start RECORDS FOR THE TASK

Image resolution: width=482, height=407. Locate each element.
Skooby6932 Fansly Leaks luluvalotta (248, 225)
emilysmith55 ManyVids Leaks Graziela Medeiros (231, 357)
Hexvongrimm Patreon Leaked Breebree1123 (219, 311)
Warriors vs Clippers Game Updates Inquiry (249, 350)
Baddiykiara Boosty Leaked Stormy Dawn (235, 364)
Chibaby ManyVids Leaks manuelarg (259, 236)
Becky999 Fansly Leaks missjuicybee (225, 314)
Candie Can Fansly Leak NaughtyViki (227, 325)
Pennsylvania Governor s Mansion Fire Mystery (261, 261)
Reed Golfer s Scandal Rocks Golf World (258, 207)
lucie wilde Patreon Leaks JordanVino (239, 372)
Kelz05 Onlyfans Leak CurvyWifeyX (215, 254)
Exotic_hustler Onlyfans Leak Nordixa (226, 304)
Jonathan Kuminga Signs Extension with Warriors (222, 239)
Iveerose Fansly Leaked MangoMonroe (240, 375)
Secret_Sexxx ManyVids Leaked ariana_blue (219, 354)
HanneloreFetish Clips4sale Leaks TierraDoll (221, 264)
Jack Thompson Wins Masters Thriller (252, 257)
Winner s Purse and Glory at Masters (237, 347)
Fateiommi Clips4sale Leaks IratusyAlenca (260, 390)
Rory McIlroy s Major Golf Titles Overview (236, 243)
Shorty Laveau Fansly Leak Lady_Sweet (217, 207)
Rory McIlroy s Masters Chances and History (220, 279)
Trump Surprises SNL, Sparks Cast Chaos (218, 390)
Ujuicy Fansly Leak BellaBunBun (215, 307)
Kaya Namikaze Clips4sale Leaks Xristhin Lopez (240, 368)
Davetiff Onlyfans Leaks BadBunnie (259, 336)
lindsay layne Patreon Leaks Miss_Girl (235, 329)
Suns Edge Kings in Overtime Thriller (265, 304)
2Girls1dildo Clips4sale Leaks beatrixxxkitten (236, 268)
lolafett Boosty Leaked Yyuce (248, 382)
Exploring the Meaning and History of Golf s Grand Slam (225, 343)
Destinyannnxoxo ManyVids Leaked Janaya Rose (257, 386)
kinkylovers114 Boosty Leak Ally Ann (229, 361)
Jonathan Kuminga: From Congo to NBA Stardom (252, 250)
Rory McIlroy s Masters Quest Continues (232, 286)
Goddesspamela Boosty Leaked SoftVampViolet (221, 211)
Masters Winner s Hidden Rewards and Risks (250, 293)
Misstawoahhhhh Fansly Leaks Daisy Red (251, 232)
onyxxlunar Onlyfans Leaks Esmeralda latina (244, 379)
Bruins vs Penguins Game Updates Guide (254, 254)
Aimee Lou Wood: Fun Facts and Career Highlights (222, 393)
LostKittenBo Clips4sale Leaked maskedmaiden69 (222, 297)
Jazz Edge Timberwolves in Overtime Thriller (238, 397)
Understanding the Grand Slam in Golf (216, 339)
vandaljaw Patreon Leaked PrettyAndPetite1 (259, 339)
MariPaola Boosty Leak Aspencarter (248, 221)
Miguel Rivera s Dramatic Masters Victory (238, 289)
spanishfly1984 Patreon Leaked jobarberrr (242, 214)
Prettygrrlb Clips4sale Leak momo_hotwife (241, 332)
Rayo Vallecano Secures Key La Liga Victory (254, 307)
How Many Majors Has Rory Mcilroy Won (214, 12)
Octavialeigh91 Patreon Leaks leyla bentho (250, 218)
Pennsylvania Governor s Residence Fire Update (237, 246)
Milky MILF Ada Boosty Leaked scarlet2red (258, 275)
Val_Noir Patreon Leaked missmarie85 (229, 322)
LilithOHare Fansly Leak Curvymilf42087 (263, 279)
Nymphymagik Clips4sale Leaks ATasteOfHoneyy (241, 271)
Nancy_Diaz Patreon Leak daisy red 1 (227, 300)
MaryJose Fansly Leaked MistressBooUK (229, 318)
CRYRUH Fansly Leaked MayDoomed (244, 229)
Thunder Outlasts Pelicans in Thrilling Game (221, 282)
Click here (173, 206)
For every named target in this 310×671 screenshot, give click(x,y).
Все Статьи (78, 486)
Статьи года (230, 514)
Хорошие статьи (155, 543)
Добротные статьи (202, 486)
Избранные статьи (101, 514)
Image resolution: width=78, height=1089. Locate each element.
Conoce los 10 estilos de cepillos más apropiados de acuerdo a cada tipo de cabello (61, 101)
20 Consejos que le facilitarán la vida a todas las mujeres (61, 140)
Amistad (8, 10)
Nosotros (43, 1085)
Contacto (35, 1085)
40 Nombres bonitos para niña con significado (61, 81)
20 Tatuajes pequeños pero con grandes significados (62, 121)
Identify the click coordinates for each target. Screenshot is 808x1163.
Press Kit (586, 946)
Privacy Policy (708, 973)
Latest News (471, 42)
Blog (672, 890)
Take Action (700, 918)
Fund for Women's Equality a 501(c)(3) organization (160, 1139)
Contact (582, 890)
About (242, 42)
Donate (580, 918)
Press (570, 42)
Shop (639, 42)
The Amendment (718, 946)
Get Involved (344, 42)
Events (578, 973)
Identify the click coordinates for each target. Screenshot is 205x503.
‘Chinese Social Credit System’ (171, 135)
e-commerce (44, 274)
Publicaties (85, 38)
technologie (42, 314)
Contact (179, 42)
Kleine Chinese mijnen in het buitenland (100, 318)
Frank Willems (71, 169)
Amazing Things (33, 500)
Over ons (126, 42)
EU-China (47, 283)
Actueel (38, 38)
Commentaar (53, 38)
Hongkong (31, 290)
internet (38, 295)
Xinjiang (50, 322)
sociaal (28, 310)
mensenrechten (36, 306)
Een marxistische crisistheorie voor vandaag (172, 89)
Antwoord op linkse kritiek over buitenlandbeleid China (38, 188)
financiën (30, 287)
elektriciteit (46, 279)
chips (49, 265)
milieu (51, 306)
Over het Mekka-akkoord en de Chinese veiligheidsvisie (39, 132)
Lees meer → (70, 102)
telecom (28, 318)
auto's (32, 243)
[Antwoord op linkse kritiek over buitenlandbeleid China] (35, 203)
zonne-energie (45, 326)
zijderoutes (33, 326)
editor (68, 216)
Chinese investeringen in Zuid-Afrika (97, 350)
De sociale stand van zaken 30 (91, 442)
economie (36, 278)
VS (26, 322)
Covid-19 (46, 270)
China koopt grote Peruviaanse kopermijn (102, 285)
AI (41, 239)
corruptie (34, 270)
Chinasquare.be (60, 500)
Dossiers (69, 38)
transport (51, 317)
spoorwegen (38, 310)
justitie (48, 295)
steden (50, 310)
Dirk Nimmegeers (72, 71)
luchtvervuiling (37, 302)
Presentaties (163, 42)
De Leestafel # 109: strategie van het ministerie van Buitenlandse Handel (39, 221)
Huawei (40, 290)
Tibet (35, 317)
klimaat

end RECORDS FOR THE TASK

Reproduce every one of the rows above without any changes.

- OUTPUT BELOW -
Image resolution: width=482, height=407. Locate each element.
Skooby6932 Fansly Leaks luluvalotta (248, 225)
emilysmith55 ManyVids Leaks Graziela Medeiros (231, 357)
Hexvongrimm Patreon Leaked Breebree1123 (219, 311)
Warriors vs Clippers Game Updates Inquiry (249, 350)
Baddiykiara Boosty Leaked Stormy Dawn (235, 364)
Chibaby ManyVids Leaks manuelarg (259, 236)
Becky999 Fansly Leaks missjuicybee (225, 314)
Candie Can Fansly Leak NaughtyViki (227, 325)
Pennsylvania Governor s Mansion Fire Mystery (261, 261)
Reed Golfer s Scandal Rocks Golf World (258, 207)
lucie wilde Patreon Leaks JordanVino (239, 372)
Kelz05 Onlyfans Leak CurvyWifeyX (215, 254)
Exotic_hustler Onlyfans Leak Nordixa (226, 304)
Jonathan Kuminga Signs Extension with Warriors (222, 239)
Iveerose Fansly Leaked MangoMonroe (240, 375)
Secret_Sexxx ManyVids Leaked ariana_blue (219, 354)
HanneloreFetish Clips4sale Leaks TierraDoll (221, 264)
Jack Thompson Wins Masters Thriller (252, 257)
Winner s Purse and Glory at Masters (237, 347)
Fateiommi Clips4sale Leaks IratusyAlenca (260, 390)
Rory McIlroy s Major Golf Titles Overview (236, 243)
Shorty Laveau Fansly Leak Lady_Sweet (217, 207)
Rory McIlroy s Masters Chances and History (220, 279)
Trump Surprises SNL, Sparks Cast Chaos (218, 390)
Ujuicy Fansly Leak BellaBunBun (215, 307)
Kaya Namikaze Clips4sale Leaks Xristhin Lopez (240, 368)
Davetiff Onlyfans Leaks BadBunnie (259, 336)
lindsay layne Patreon Leaks Miss_Girl (235, 329)
Suns Edge Kings in Overtime Thriller (265, 304)
2Girls1dildo Clips4sale Leaks beatrixxxkitten (236, 268)
lolafett Boosty Leaked Yyuce (248, 382)
Exploring the Meaning and History of Golf s Grand Slam (225, 343)
Destinyannnxoxo ManyVids Leaked Janaya Rose (257, 386)
kinkylovers114 Boosty Leak Ally Ann (229, 361)
Jonathan Kuminga: From Congo to NBA Stardom (252, 250)
Rory McIlroy s Masters Quest Continues (232, 286)
Goddesspamela Boosty Leaked SoftVampViolet (221, 211)
Masters Winner s Hidden Rewards and Risks (250, 293)
Misstawoahhhhh Fansly Leaks Daisy Red (251, 232)
onyxxlunar Onlyfans Leaks Esmeralda latina (244, 379)
Bruins vs Penguins Game Updates Guide (254, 254)
Aimee Lou Wood: Fun Facts and Career Highlights (222, 393)
LostKittenBo Clips4sale Leaked maskedmaiden69 (222, 297)
Jazz Edge Timberwolves in Overtime Thriller (238, 397)
Understanding the Grand Slam in Golf (216, 339)
vandaljaw Patreon Leaked PrettyAndPetite1 (259, 339)
MariPaola Boosty Leak Aspencarter (248, 221)
Miguel Rivera s Dramatic Masters Victory (238, 289)
spanishfly1984 Patreon Leaked jobarberrr (242, 214)
Prettygrrlb Clips4sale Leak momo_hotwife (241, 332)
Rayo Vallecano Secures Key La Liga Victory (254, 307)
How Many Majors Has Rory Mcilroy Won (214, 12)
Octavialeigh91 Patreon Leaks leyla bentho (250, 218)
Pennsylvania Governor s Residence Fire Update (237, 246)
Milky MILF Ada Boosty Leaked scarlet2red (258, 275)
Val_Noir Patreon Leaked missmarie85 (229, 322)
LilithOHare Fansly Leak Curvymilf42087 (263, 279)
Nymphymagik Clips4sale Leaks ATasteOfHoneyy (241, 271)
Nancy_Diaz Patreon Leak daisy red 1 (227, 300)
MaryJose Fansly Leaked MistressBooUK (229, 318)
CRYRUH Fansly Leaked MayDoomed (244, 229)
Thunder Outlasts Pelicans in Thrilling Game (221, 282)
Click here (173, 206)
For every named target in this 310×671 screenshot, give click(x,y).
Все Статьи (78, 486)
Статьи года (230, 514)
Хорошие статьи (155, 543)
Добротные статьи (202, 486)
Избранные статьи (101, 514)
Image resolution: width=78, height=1089. Locate each element.
Conoce los 10 estilos de cepillos más apropiados de acuerdo a cada tipo de cabello (61, 101)
20 Consejos que le facilitarán la vida a todas las mujeres (61, 140)
Amistad (8, 10)
Nosotros (43, 1085)
Contacto (35, 1085)
40 Nombres bonitos para niña con significado (61, 81)
20 Tatuajes pequeños pero con grandes significados (62, 121)
Identify the click coordinates for each target. Screenshot is 808x1163.
Press Kit (586, 946)
Privacy Policy (708, 973)
Latest News (471, 42)
Blog (672, 890)
Take Action (700, 918)
Fund for Women's Equality a 501(c)(3) organization (160, 1139)
Contact (582, 890)
About (242, 42)
Donate (580, 918)
Press (570, 42)
Shop (639, 42)
The Amendment (718, 946)
Get Involved (344, 42)
Events (578, 973)
Identify the click coordinates for each target. Screenshot is 205x503.
‘Chinese Social Credit System’ (171, 135)
e-commerce (44, 274)
Publicaties (85, 38)
technologie (42, 314)
Contact (179, 42)
Kleine Chinese mijnen in het buitenland (100, 318)
Frank Willems (71, 169)
Amazing Things (33, 500)
Over ons (126, 42)
EU-China (47, 283)
Actueel (38, 38)
Commentaar (53, 38)
Hongkong (31, 290)
internet (38, 295)
Xinjiang (50, 322)
sociaal (28, 310)
mensenrechten (36, 306)
Een marxistische crisistheorie voor vandaag (172, 89)
Antwoord op linkse kritiek over buitenlandbeleid China (38, 188)
financiën (30, 287)
elektriciteit (46, 279)
chips (49, 265)
milieu (51, 306)
Over het Mekka-akkoord en de Chinese veiligheidsvisie (39, 132)
Lees meer → (70, 102)
telecom (28, 318)
auto's (32, 243)
[Antwoord op linkse kritiek over buitenlandbeleid China] (35, 203)
zonne-energie (45, 326)
zijderoutes (33, 326)
editor (68, 216)
Chinese investeringen in Zuid-Afrika (97, 350)
De sociale stand van zaken 30 (91, 442)
economie (36, 278)
VS (26, 322)
Covid-19 (46, 270)
China koopt grote Peruviaanse kopermijn (102, 285)
AI (41, 239)
corruptie (34, 270)
Chinasquare.be (60, 500)
Dossiers (69, 38)
transport (51, 317)
spoorwegen (38, 310)
justitie (48, 295)
steden (50, 310)
Dirk Nimmegeers (72, 71)
luchtvervuiling (37, 302)
Presentaties (163, 42)
De Leestafel # 109: strategie van het ministerie van Buitenlandse Handel (39, 221)
Huawei (40, 290)
Tibet (35, 317)
klimaat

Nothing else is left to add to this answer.